The source for the first part is a website called "MyJewishLearning" part of 70 Faces Media which describes itself as "70 Faces Media is the largest and most diverse Jewish media organization in North America." Which itself is a merger with "Jewish Telegraphic Agency". JTA founded the "Overseas New Agency" in 1940 in cooperation with MI6 to provide British spies with press credentials and plant fake news stores in US newspapers to counter Hitler. This is proudly recalled in another Jewish site "Forward.com".

"MyJewishLearning" was created by Edgar M. Bronfman and funding continued through "The Samuel Bronfman Foundation". The family fame started with Samuel Bronfman, the most influential Jew in Canada, who made his fortune during Prohibition by producing alcohol in Canada and smuggling it into the US where it was illegal using organized crime as the middlemen.


The founding/funding circle also includes:
The Diane and Guilford Glazer Foundation. Of it, the Israel Policy Forum says:
The Diane and Guilford Glazer Foundation, a longtime supporter of Israel Policy Forum, is dedicated to the prosperity and safety of Israel as the homeland of the Jewish people and to the vitality and enrichment of Jewish communities in Israel, Los Angeles, and throughout the world.
It's director is "Shira Efron" who, according to CNAS [was]
director of research at Israeli Policy Forum, a senior research fellow at the Institute for National Security Studies, and an adjunct fellow with the RAND Corporation. Her research focus is U.S. Middle East policy and the nexus between climate change and national security. Her studies are featured regularly in Israeli and international media outlets. Previously, Dr. Efron was a Middle East analyst at several think tanks in Washington, D.C., including the Center for American Progress and Middle East Institute.

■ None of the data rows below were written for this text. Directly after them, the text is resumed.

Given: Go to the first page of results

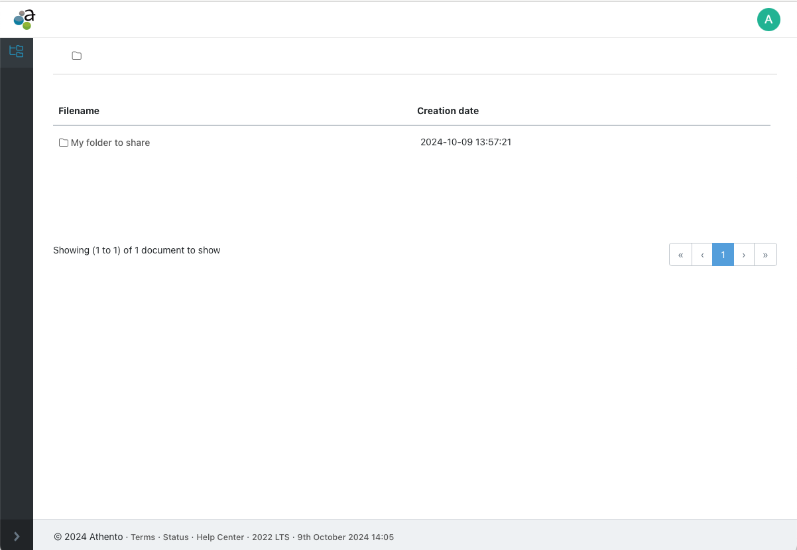Looking at the screenshot, I should pos(680,255).
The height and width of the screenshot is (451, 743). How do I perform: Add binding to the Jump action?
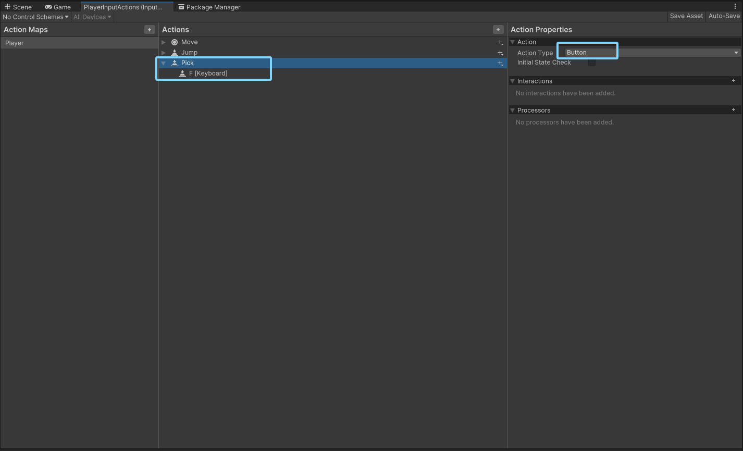click(x=500, y=53)
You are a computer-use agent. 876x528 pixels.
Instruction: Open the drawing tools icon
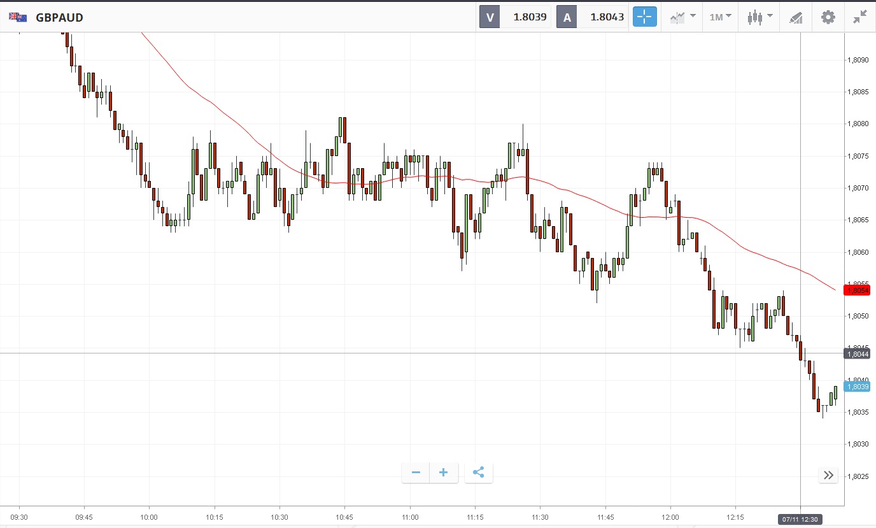(x=796, y=17)
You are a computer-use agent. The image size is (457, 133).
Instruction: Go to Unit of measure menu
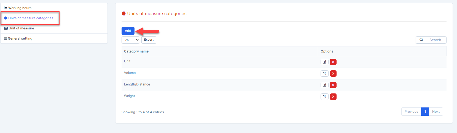coord(21,28)
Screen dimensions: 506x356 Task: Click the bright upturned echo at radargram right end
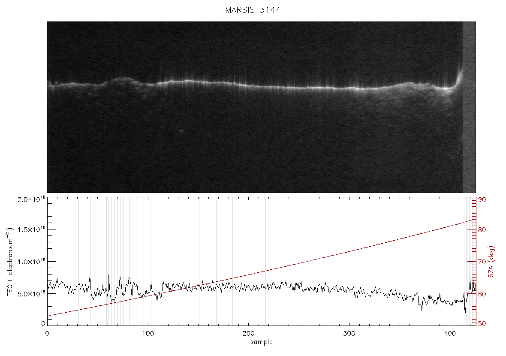(x=458, y=78)
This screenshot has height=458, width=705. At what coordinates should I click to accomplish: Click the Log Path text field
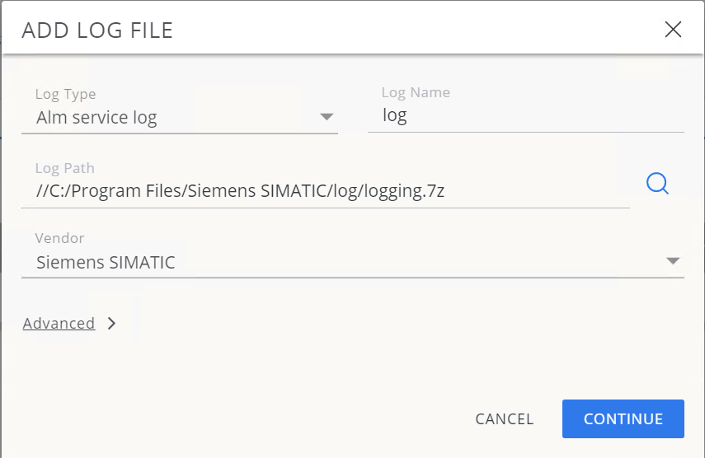[x=325, y=191]
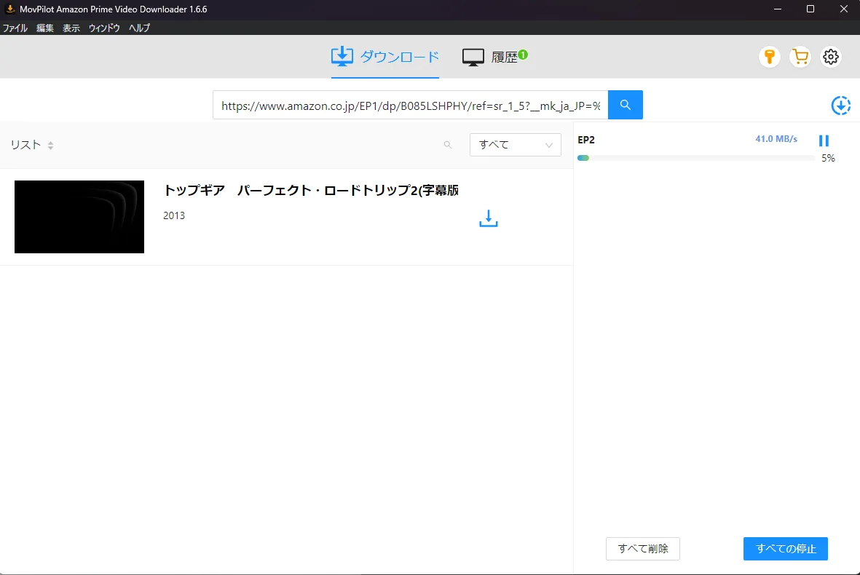860x575 pixels.
Task: Expand the すべて filter dropdown
Action: [x=515, y=145]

She has a PhD and MPhil in policy analysis from RAND’s Graduate School, an MA in international relations/international business from New York University, and a BSc in biology (major) and computer science (minor) from Tel Aviv University.

Crown Family Philanthropies. The founders also created Material Service Corp, acquired General Dynamics, and merged the two together. The current president Evan Hochberg used to be a Director at Deloitte which is known for several savory things, one of which was specifically hiring former CIA employees.

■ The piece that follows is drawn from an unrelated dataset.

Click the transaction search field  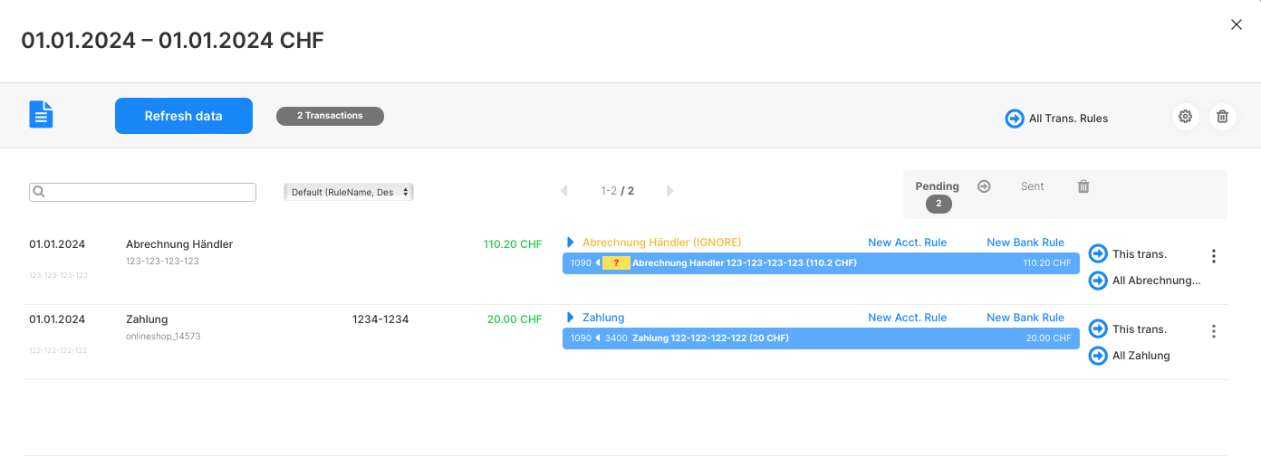tap(143, 192)
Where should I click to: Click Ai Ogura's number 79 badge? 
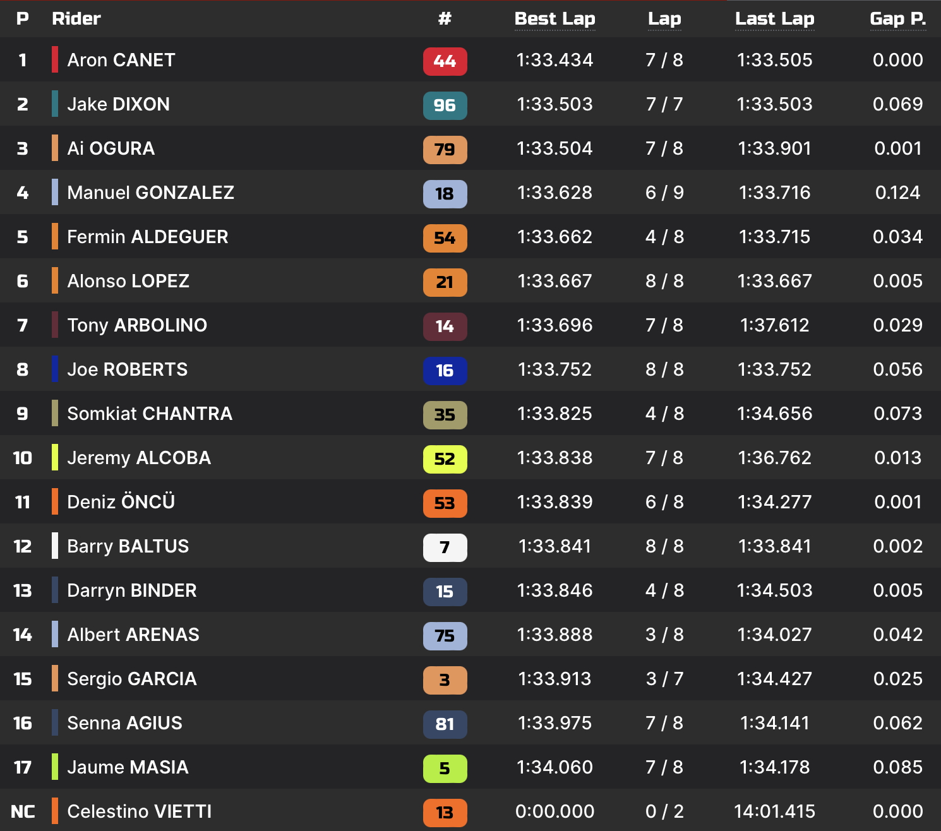[x=445, y=150]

There's more but I'm honestly tired of looking up who their various funders are. For example another funder is the Maimonides Fund, whose President is also leading the Birthright Israel Foundation. Birthright Israel Foundation is also a funder of the Jim Joseph Foundation, which also happens to fund 70 Faces Media. And the Maimonides Fund promotes articles equating Gaza with Hamas and destroying Hamas. Birthright Israel Foundation is exactly what it sounds like too.

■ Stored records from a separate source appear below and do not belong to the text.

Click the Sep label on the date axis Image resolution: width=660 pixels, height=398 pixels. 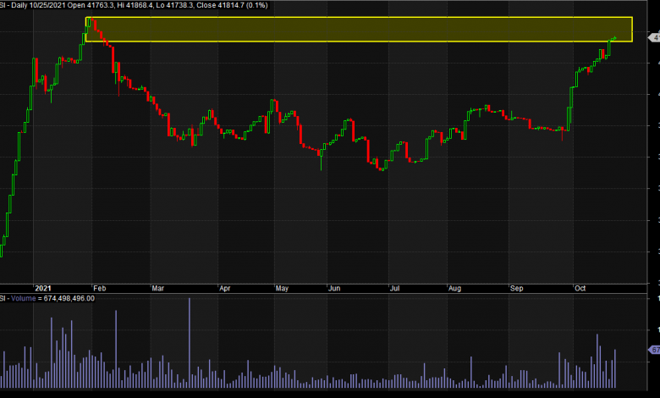(518, 288)
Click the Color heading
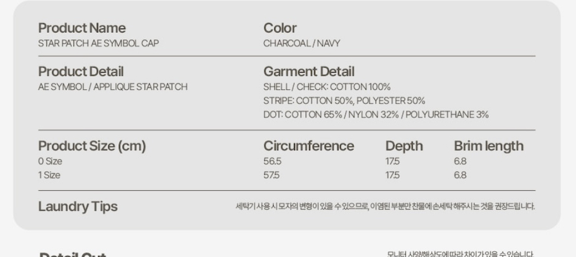The image size is (576, 257). click(x=280, y=28)
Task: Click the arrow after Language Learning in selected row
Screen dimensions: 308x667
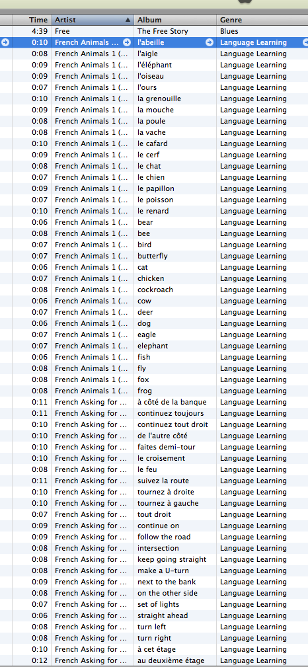Action: coord(305,42)
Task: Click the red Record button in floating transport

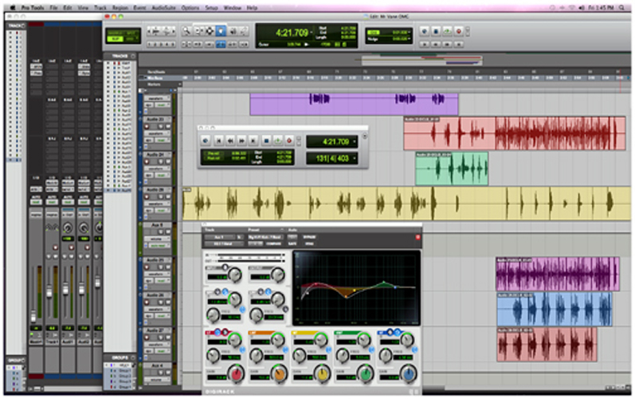Action: 289,140
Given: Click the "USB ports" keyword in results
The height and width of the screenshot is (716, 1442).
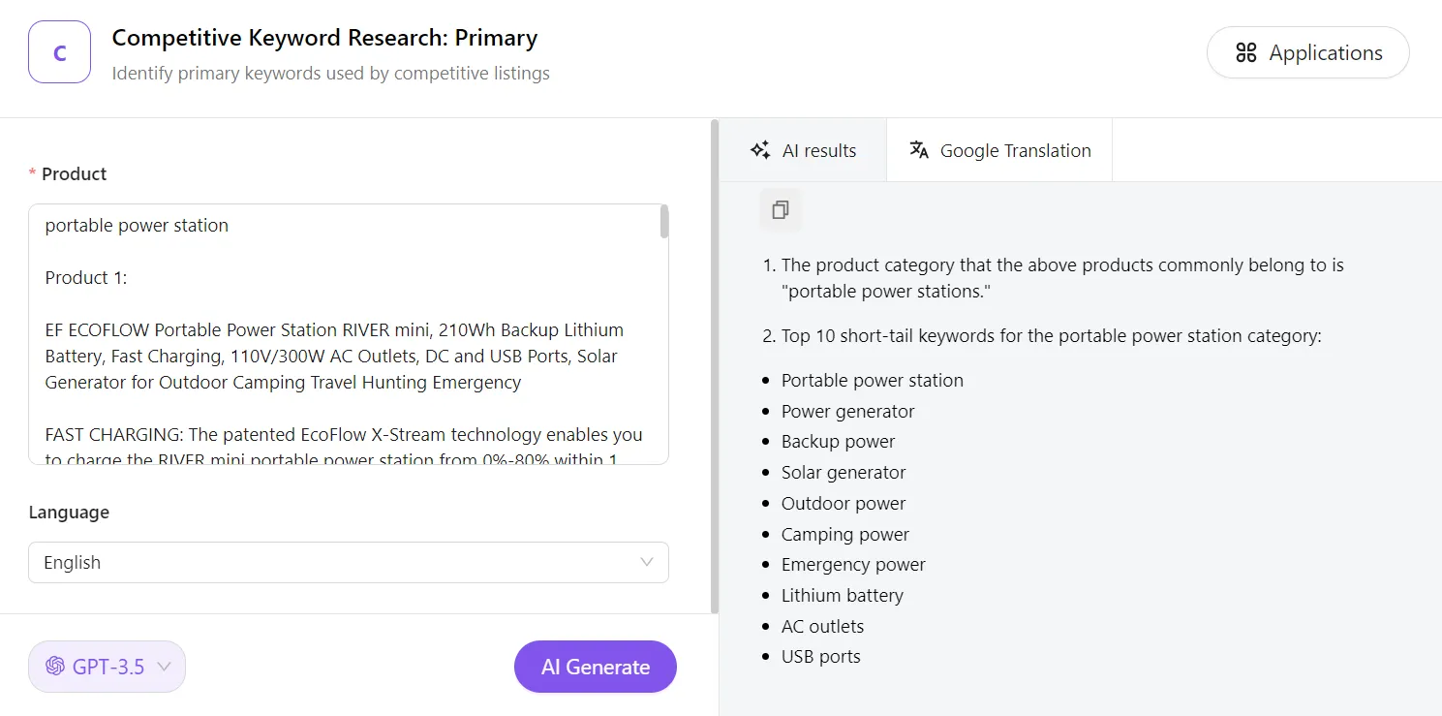Looking at the screenshot, I should [x=821, y=657].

I checked simply because both the paper and the website don't cite any sources for the first part's numbers. But if we take the website's word for it:
After the initial influx of European Jews, the percentage of Jews from Moslem countries in Asia and Africa increased considerably (1948 ‑ 14.4%, 1949 ‑ 47.3%, 1950 ‑ 49.6%, 1951 ‑ 71.0%). During 1950 and 1951, special operations were undertaken to bring over Jewish communities perceived to be in serious danger, for example, the Jews of Yemen and Aden (Operation Magic Carpet) and the Jewish community in Iraq (Operation Ezra and Nehemia). During the same period, the vast majority of Libyan Jewry came to the country. Considerable numbers of Jews immigrated from Turkey and Iran as well as from other North African countries (Morocco, Tunisia, and Algeria).
So regardless of whether of not they were European, they're still settlers.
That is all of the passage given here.